Assim, entusiasmada, saiu correndo para denunciar Katerina ao posto local da «KGB», quando deparou-se com um homem rústico, de barba hirsuta e negra e de olhos amendoados. Ele lhe disse que se chamava Ivan, e que trabalhava no «Pravda» de Kiev; nas horas vagas era cineasta amador, mas nenhuma das ocupações lhe rendia proventos suficientes para comprar comida no mercado negro; estava muito faminto, apesar de sua saliente barriga. Desesperado, fitou-a com certa fúria e disse:
- Eu quero comer a carteira.
Carina ficou de súbito espantada, mas não tinha dúvida sobre o significado do que ouvira. Apiedou-se e, mesmo sem entender como um homem poderia comer um artefato sujo de couro, sacou de seu bolso a carteira para oferecer ao pobre homem. Pensou, na verdade, que ele queria dinheiro para comprar comida. Depois, limpou sua testa dos perdigotos que Ivan lhe arremessara com a manga do seu uniforme amarelo. Ficou parada, risonha, como que contemplando sua boa ação.

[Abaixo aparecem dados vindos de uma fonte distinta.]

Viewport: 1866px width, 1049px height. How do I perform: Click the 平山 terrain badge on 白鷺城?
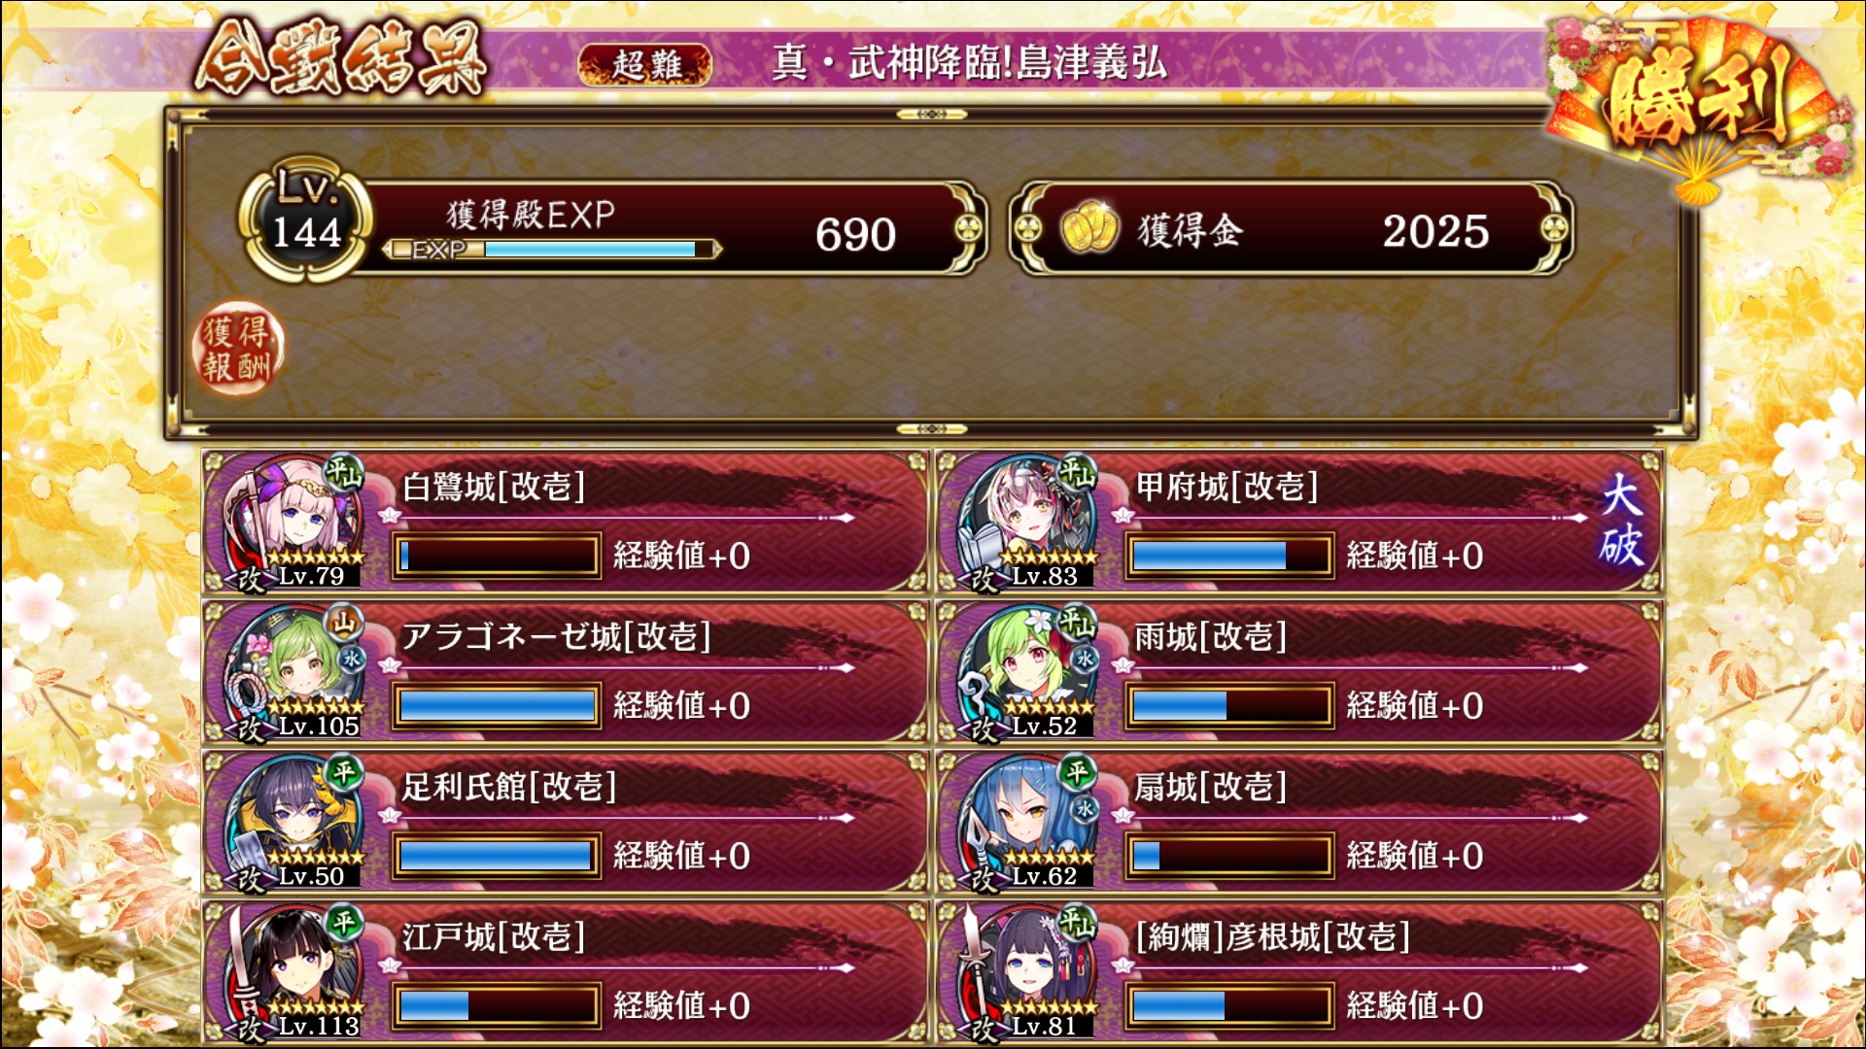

Mas todo o entendimento de Carina estava errado. Ivan sacou de sua calça uma lança feita de madeira, listrada em branco e preto como se tivesse sido extraída de uma claquete, e com esse instrumento rudimentar desferiu várias estocadas contra Carina, que caiu aos espasmos sobre a poça de sangue que lhe escorria. Ele, então, prostrou-se junto ao corpo e, com o mesmo instrumento, passou a dilacerar a vítima, para comer pedaços crus de sua carne magra e suculenta. E assim foi que morreu Carina, a patrulheira ortográfica que trabalhava como carteira, embora isso não fosse registrado no dicionário: morreu sem entender por que havia sido devorada.